Sava, who, like Miss Curtis, is in the International Swimming Hall of Fame, trained her with a grueling regimen. Under his supervision, she swam with her feet bound together and while pulling weights.
Sava began entering her in championships in 1943, when she was 17, and announced that “the world has never seen a girl swimmer” like Miss Curtis.
She studied at the University of California at Berkeley while preparing for the Olympics. When she came home from London, San Francisco welcomed her with a ticker-tape parade, a key to the city and a convertible.
By accepting the car, Miss Curtis became a professional athlete and could no longer participate in amateur sporting events.
In 1959, she founded the Ann Curtis School of Swimming in Marin County with her husband, Gordon Cuneo, a semi-professional basketball player she had met at Berkeley. She was known publicly by her married name and taught swimming and synchronized swimming until several years before her death.
Her students have included at least two Olympians, Rick DeMont and Ben Wildman-Tobriner.
Gordon Cuneo died in 2010 after 60 years of marriage. Their son William Cuneo died in 2008.
Survivors include four children, Carrie Cuneo of San Rafael, Susan Cuneo Starr of Lafayette, Calif., David Cuneo of Corte Madera, Calif., and Brian Cuneo of Truckee, Calif.; nine grandchildren; and four great-grandchildren.

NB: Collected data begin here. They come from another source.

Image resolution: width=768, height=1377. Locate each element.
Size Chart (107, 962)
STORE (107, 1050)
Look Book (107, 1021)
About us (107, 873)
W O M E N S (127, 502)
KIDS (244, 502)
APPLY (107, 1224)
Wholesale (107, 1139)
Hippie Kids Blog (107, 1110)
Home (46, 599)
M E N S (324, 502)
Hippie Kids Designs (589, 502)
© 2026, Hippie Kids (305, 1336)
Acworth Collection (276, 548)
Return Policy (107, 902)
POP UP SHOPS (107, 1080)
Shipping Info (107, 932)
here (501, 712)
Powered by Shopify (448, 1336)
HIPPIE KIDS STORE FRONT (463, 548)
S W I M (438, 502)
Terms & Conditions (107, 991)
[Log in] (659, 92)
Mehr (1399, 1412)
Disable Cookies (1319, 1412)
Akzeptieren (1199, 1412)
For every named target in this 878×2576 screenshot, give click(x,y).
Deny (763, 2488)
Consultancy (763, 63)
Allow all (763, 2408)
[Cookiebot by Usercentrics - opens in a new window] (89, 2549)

The 1948 Games were dominated by U.S. teams and have recently received renewed attention in anticipation of the upcoming Summer Olympics in London. Miss Curtis once remarked that she would forget about her Olympic experience until another round of Games began and she turned on her television.
“I know that glassy look in a medalist’s eyes,” she said, according to the Berkeley Web site. “You’ve thought about it, you’ve visualized it, you’ve swam it. But nothing compares to the real thing.”